El pretexto que utiliza Orr para terminar con esa terrible sensación para un escritor como es la imposibilidad de escribir, no es otro que el pasaje de El halcón maltés, de Hammett, en el que Flitcraff, tras salvar su cuerpo en un accidente, decide cambiar el rumbo de su vida, aceptando la manipulación del azar. Y así surge la novela dentro de la novela: Orr, a imitación de Flitcraff, crea el personaje literario de Nick Bowen, un editor neoyorquino, que recibe un manuscrito perdido hace unas décadas, de la enigmática escritora Silvia Maxwell, La noche del Oráculo, quien después de salvarse de morir de milagro decide abandonarlo todo por completo, para empezar de cero otra vez, por lo que toma el primer avión que sale de Nueva York, y termina llegando a Kansas City. Así que, por una parte, nos encontramos ante la ocurrido al fugitivo Nick Bowen, que, además, se lleva consigo la misteriosa novela de Silvia Maxwell, y por potra, la historia personal de Orr, narrada en primera persona,  y otros relatos, como el guión cinematográfico que tiene que escribir para conseguir el dinero que necesita.

De ese modo el lector va entrando y saliendo, sin apenas darse cuenta, de una y otra historia, pasando de un plano “real”, la historia del escritor bloqueado, Orr, a uno “ficcional”, la del editor Owen, de tal modo que ésta última va adquiriendo tal consideración en el devenir de la narración, que, al final, lo que no es más que un ejercicio de composición, un intento de volver a escribir, la historia de Nick Bowen, puede resultar incluso decepcionante, ya que, ante la incapacidad del escritor de darle una solución real a la ficción narrativa, se queda estancado y no sabe cómo resolverla, por lo que nosotros nunca sabremos cómo termina ese relato. Creo que este hecho en sí, no tiene más importancia que corroborar esa idea expresada anteriormente del bloqueo narrativo, que el personaje creado por Orr salga o no de ese cubículo es intranscendente, lo verdaderamente importante es como Auster nos muestra el proceso creativo literario y como muchas veces, una historia que aparentemente se muestra como sólida, se va desmoronando ante el rumbo que van tomando los hechos.  Al fin y al cabo, el terminar un relato la mayoría de las veces no es más que un tributo que hay que pagar para hacerlo verosímil. De ese modo, lo que nos queda es la narración pura sin la servidumbre de la coherencia que exige la realidad.

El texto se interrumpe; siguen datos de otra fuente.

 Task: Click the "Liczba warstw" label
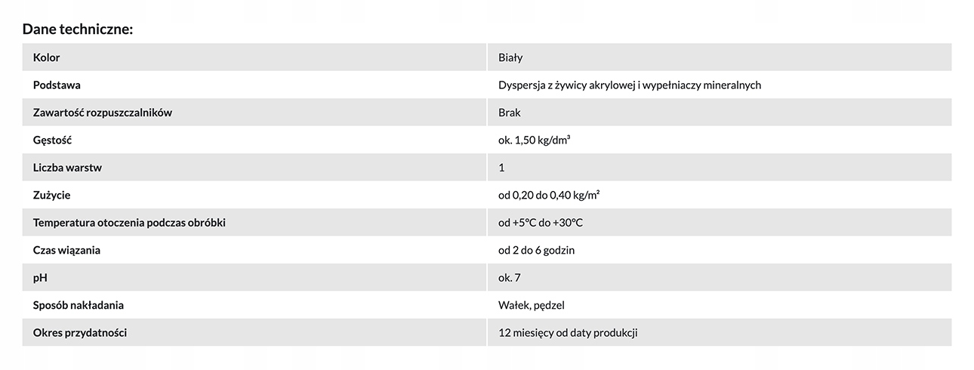67,168
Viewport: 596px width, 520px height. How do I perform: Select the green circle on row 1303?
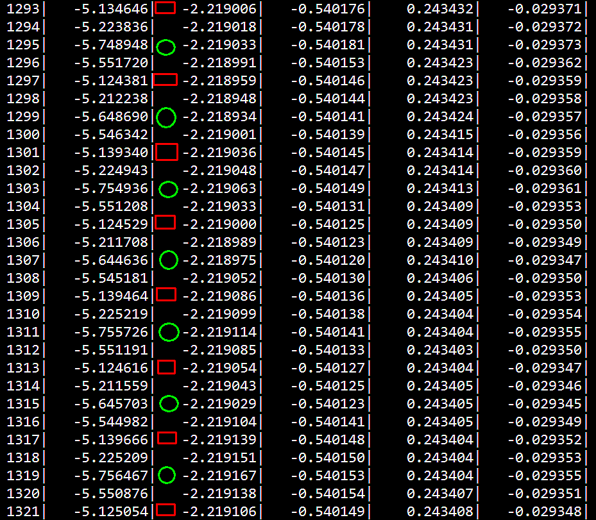click(168, 189)
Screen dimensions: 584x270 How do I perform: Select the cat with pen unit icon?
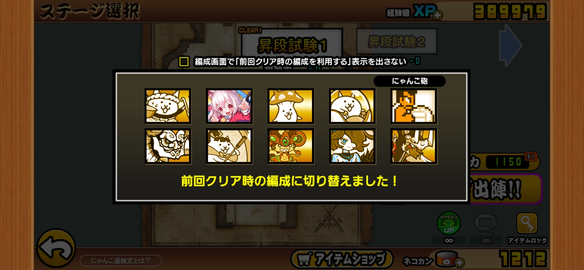tap(229, 146)
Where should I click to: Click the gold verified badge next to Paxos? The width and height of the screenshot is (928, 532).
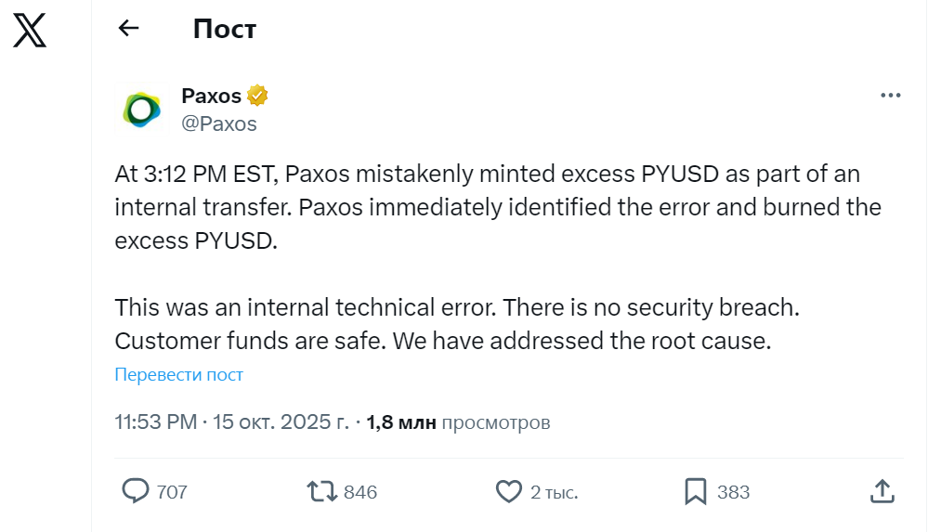click(258, 96)
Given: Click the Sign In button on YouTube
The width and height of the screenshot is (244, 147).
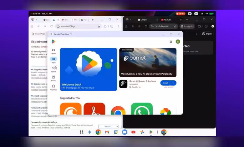Looking at the screenshot, I should point(207,34).
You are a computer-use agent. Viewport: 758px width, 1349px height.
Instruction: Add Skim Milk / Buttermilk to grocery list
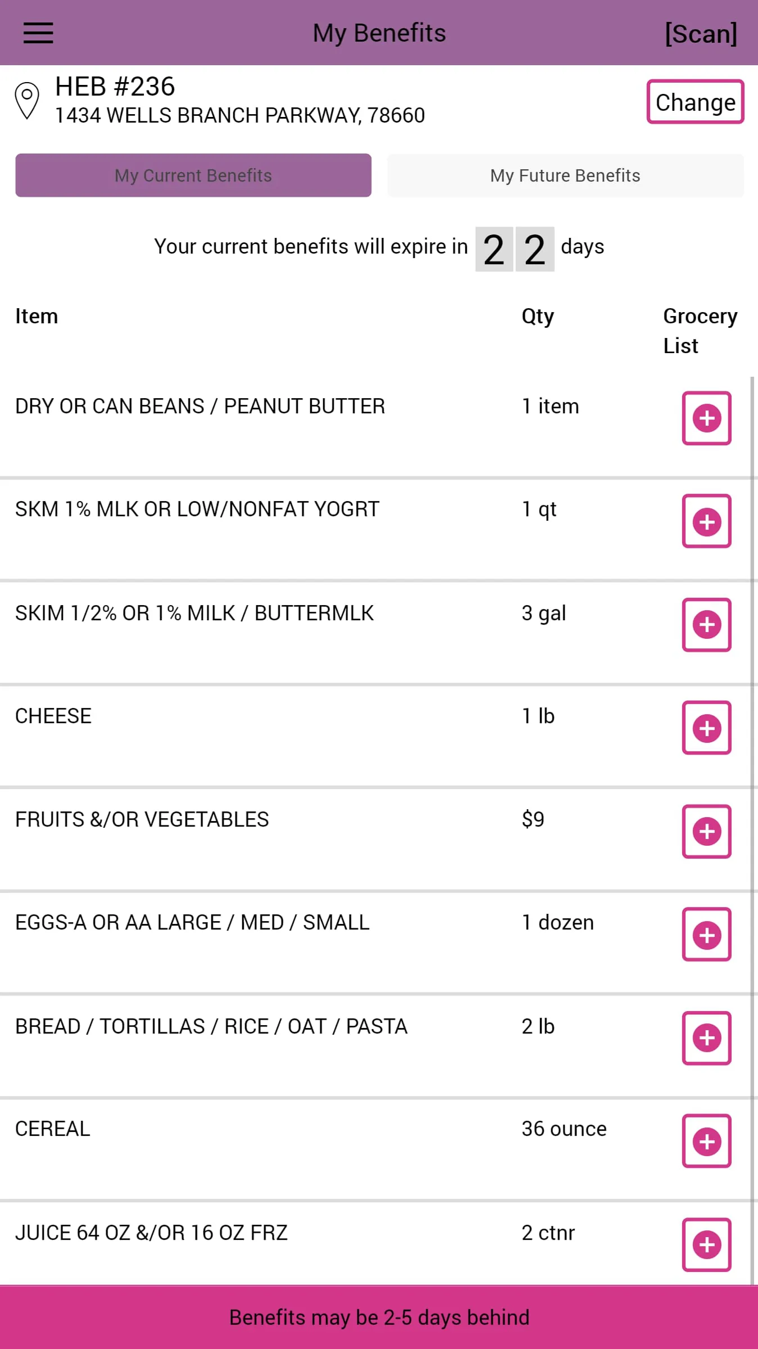[x=706, y=624]
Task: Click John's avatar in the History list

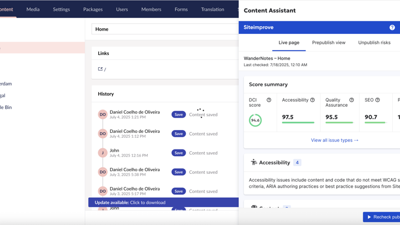Action: [103, 153]
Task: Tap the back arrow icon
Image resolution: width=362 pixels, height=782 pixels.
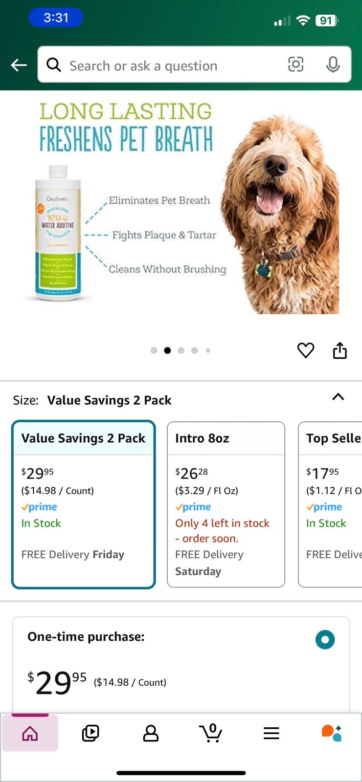Action: 19,65

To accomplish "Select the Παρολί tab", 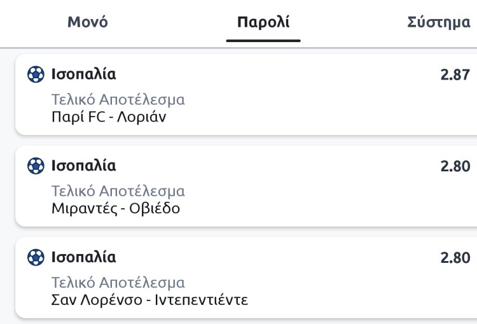I will [x=263, y=22].
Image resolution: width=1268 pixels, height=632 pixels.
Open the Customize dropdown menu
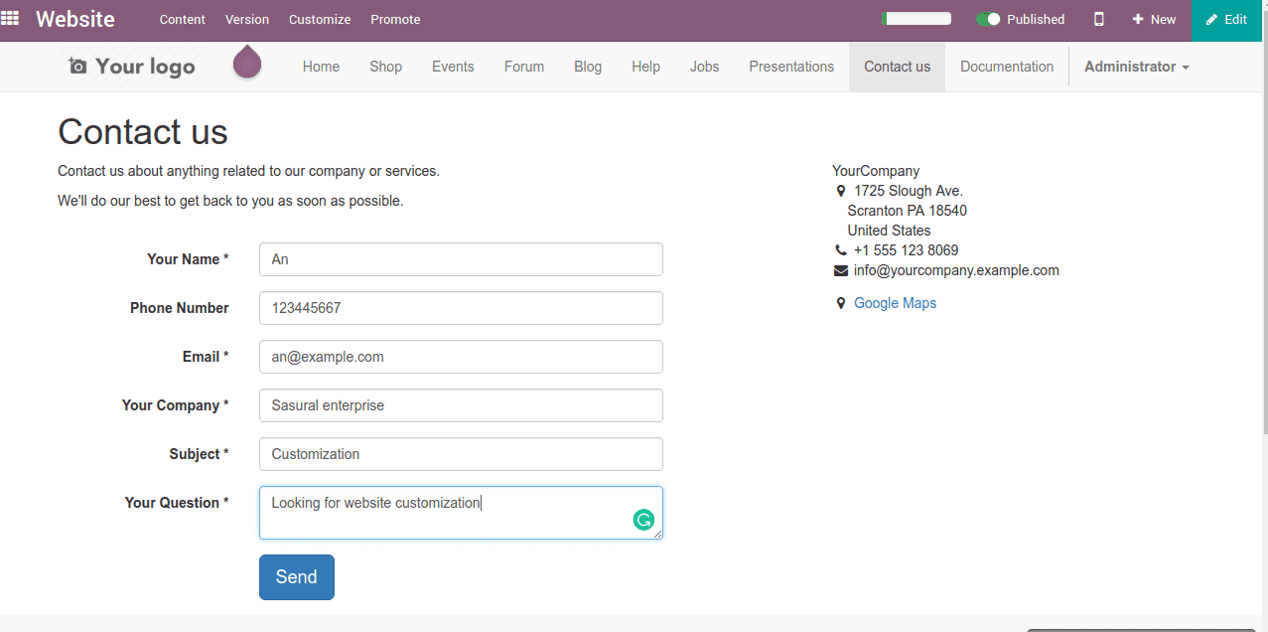(320, 19)
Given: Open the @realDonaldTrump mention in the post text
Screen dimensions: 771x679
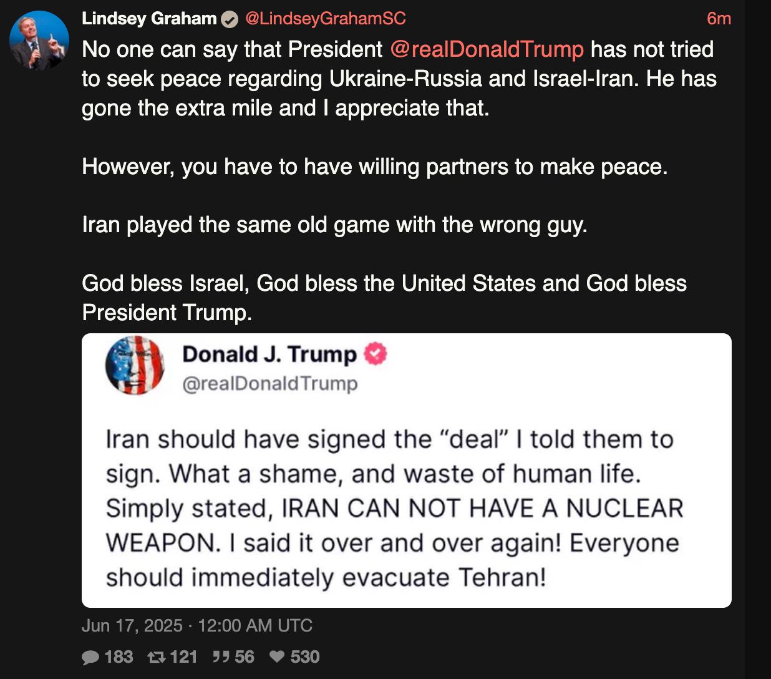Looking at the screenshot, I should pos(487,49).
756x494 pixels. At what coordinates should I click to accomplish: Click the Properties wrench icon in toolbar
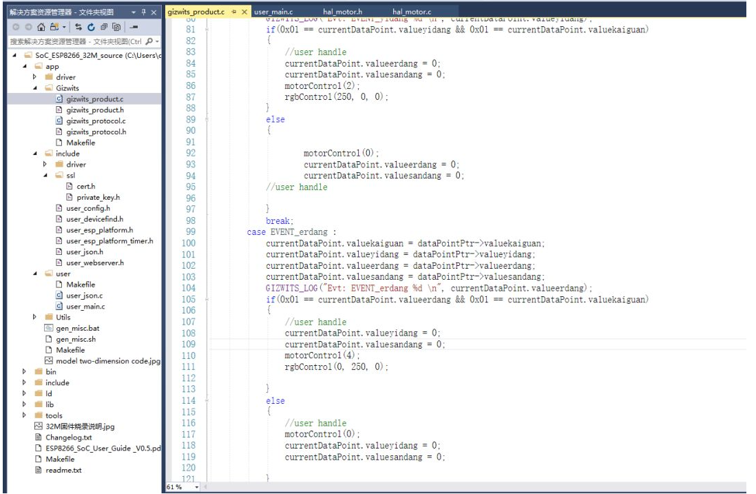(x=133, y=28)
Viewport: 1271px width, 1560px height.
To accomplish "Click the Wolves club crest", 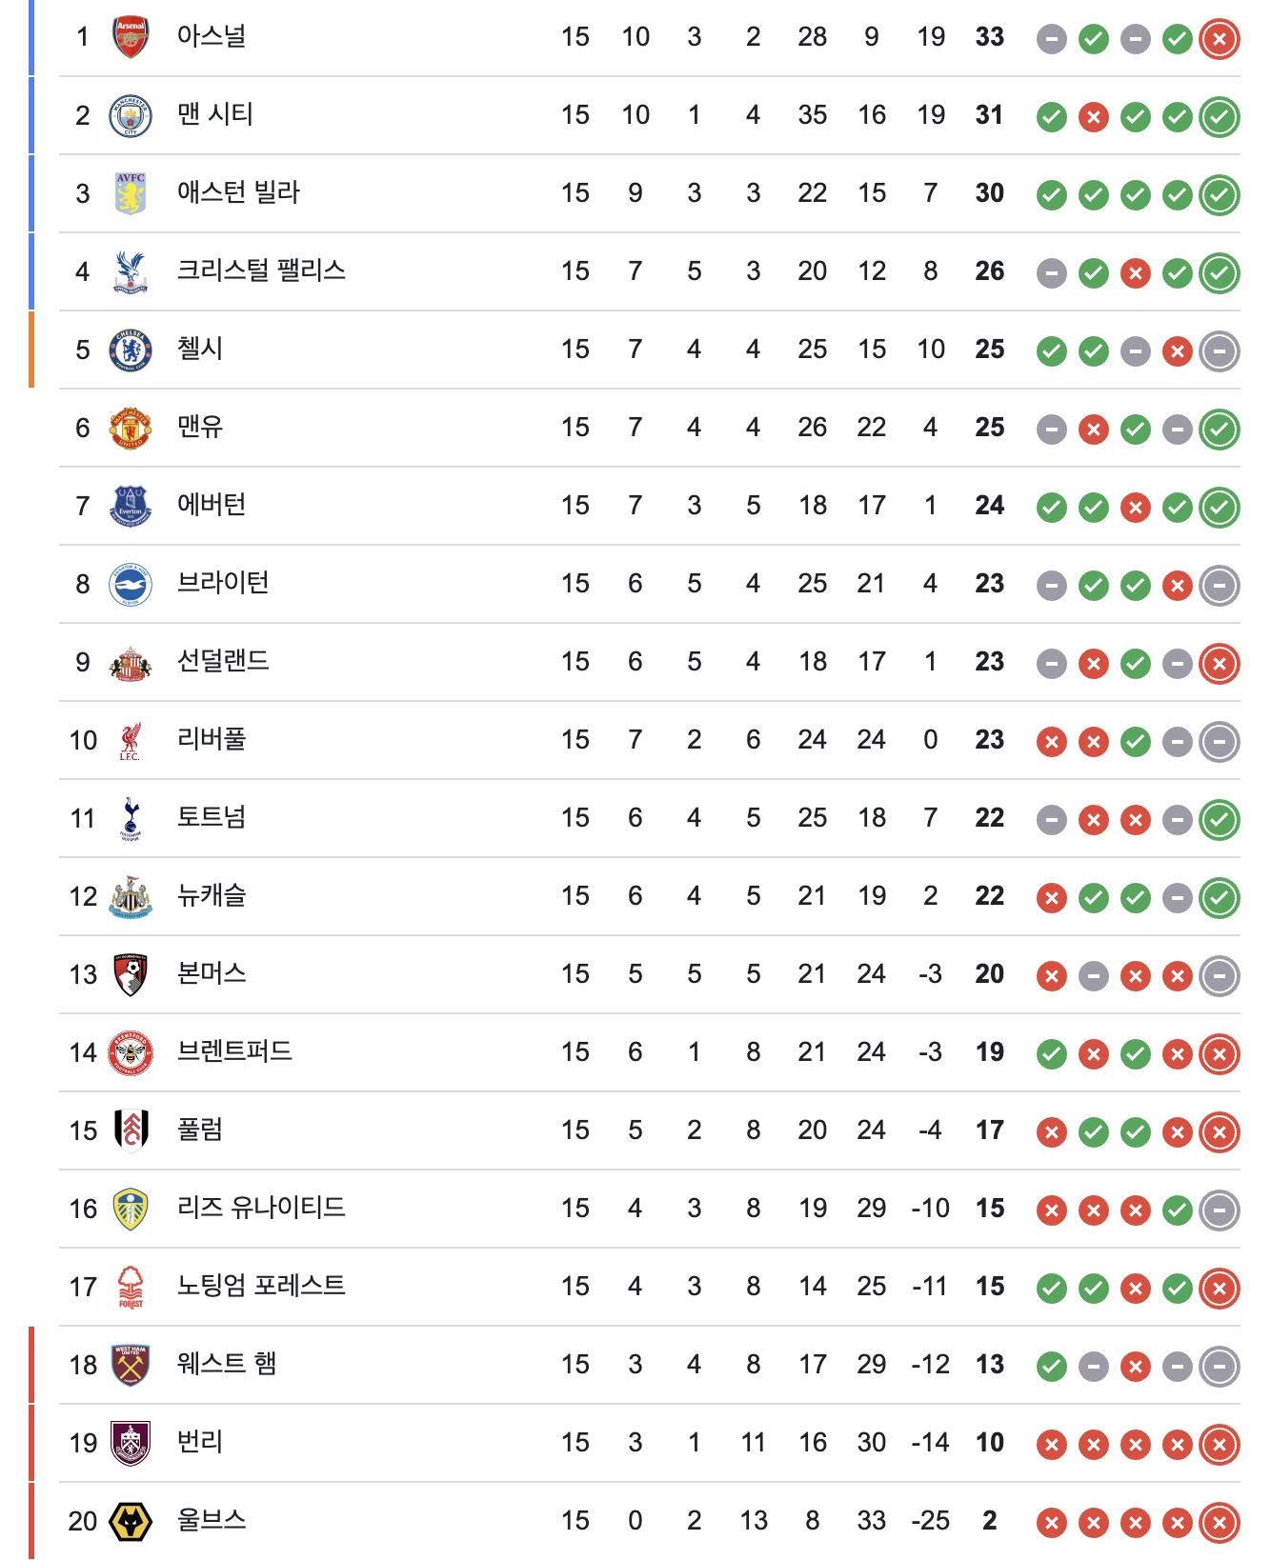I will pyautogui.click(x=131, y=1521).
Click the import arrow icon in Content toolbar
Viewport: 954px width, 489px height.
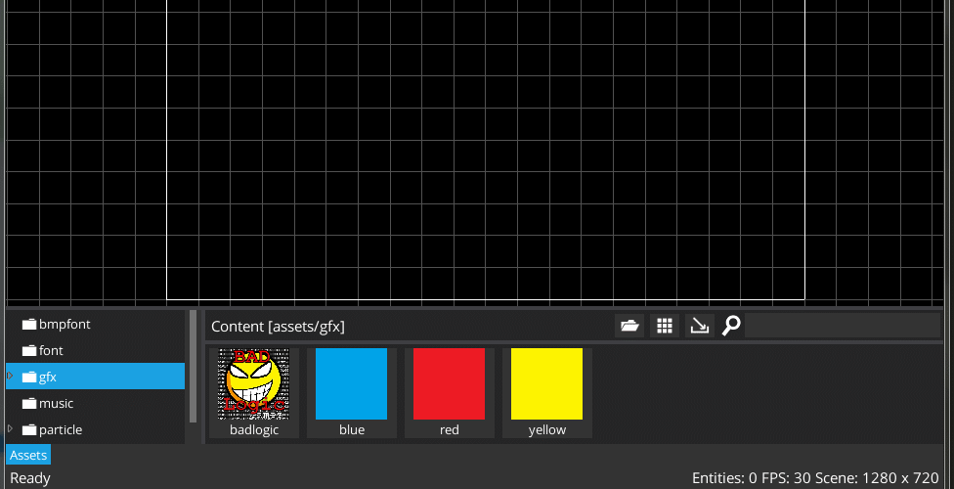coord(699,326)
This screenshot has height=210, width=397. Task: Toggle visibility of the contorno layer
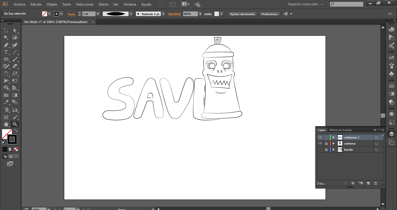320,143
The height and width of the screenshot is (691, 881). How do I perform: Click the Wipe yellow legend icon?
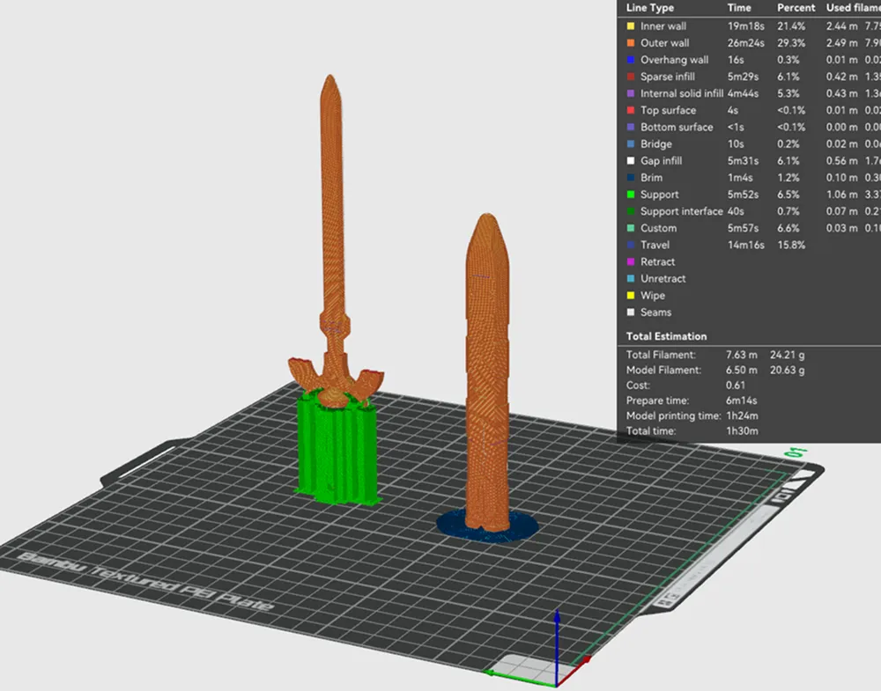(x=629, y=295)
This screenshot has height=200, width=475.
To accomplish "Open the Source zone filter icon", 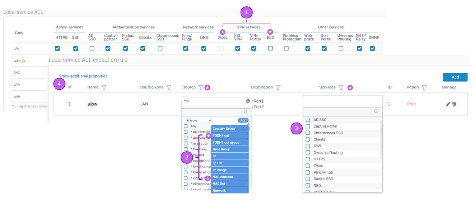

A todo esto además hay que añadir las trece notas al pie de página, un recurso tan académico que  también duplican la novela, oponiéndose como contrapunto textual o paralelo narrativo. Sin embargo, Auster transforma el lugar de la nota al pie pues no son frases aclaratorias en letra menor, sino textos narrativos con identidad propia, lo que quizás nos lleve a preguntarnos por qué no incluyó estos párrafos dentro de la historia principal.



Y esto sólo en cuanto a lo referente a la estructura narrativa, una de los grandes valores de la novela, pero La noche del Oráculo, no es simplemente una  novela técnicamente perfecta, sino que pertenece a ese tipo de novelas que son necesarias leer con un lápiz y un cuaderno al lado para ir tomando nota de todas las referencias culturales que cita, como las del pintor favorito de Beckett, Hammett o Wells, cuya opinión sobre la posibilidad de viajar en el tiempo merece una atención aparte, las atinadas reflexiones sobre la vida de los escritores, de verdaderos escritores como Auster, no autores mercantiles, sino de los del oficio de escribir, del ritual de los cuadernos, las plumas, los lápices… de la metafísica del papel como lo denomina Auster. Una vez acabado el libro da la sensación de que pocas veces Auster ha hablado tanto de sí mismo como aquí, ni siquiera en el insustancial e insulso Diario de invierno.